[Opening Dataset records section]

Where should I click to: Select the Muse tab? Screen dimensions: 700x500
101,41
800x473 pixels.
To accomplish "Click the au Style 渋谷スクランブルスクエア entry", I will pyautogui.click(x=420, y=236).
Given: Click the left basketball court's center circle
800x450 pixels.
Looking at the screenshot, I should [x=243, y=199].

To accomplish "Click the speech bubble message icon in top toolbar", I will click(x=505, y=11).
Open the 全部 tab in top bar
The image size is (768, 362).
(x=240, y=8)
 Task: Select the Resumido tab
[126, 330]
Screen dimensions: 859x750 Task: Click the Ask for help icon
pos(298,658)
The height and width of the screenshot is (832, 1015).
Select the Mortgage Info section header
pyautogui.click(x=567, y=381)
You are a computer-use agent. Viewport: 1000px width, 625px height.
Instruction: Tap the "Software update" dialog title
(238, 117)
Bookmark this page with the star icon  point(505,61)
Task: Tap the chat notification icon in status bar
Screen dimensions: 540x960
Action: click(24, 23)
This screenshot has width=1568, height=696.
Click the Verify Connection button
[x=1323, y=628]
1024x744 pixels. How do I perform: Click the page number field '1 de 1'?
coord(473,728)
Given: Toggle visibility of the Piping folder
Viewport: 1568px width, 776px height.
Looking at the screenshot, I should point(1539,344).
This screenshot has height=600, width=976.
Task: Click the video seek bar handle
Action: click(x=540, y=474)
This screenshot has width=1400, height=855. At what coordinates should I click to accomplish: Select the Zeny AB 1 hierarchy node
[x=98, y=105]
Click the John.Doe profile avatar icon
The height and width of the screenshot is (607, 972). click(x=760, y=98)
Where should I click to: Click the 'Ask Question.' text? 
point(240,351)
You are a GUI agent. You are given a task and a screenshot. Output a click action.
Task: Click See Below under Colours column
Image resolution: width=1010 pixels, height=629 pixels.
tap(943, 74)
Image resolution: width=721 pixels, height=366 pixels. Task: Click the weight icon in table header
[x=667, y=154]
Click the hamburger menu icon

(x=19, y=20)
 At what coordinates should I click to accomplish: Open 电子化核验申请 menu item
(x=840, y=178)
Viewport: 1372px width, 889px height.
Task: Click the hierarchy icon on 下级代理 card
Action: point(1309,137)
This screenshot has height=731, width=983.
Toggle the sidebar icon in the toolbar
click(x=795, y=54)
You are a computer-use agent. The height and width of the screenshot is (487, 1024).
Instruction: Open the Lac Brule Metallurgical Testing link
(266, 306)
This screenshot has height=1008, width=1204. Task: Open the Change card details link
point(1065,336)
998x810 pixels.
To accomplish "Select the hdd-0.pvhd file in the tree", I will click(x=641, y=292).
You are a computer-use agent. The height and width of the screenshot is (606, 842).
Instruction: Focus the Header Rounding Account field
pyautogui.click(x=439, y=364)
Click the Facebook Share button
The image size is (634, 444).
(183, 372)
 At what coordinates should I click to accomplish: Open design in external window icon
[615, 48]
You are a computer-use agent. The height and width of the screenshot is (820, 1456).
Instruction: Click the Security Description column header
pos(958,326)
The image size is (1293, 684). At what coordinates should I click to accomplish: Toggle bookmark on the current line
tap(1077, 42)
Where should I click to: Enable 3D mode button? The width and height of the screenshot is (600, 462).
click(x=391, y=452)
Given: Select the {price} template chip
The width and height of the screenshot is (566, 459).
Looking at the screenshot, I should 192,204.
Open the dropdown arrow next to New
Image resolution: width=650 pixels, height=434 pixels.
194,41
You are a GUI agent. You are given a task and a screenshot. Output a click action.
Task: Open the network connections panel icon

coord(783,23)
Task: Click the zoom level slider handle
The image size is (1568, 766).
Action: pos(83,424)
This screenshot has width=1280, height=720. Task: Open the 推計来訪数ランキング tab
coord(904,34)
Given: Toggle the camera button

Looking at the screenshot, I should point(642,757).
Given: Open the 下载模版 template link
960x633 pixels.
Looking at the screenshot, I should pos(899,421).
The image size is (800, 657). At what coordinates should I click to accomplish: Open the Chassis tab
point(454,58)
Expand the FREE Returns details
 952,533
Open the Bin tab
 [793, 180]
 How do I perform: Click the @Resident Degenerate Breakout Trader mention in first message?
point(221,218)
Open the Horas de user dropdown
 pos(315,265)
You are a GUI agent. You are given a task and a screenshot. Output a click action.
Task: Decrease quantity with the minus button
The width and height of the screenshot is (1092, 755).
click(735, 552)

[Closing Dataset records section]

◆ Exercise requirements
All lines of the material that contain the string "template" are to be copied.

◆ Exercise answer
Given: Select the {price} template chip
Given: Open the 下载模版 template link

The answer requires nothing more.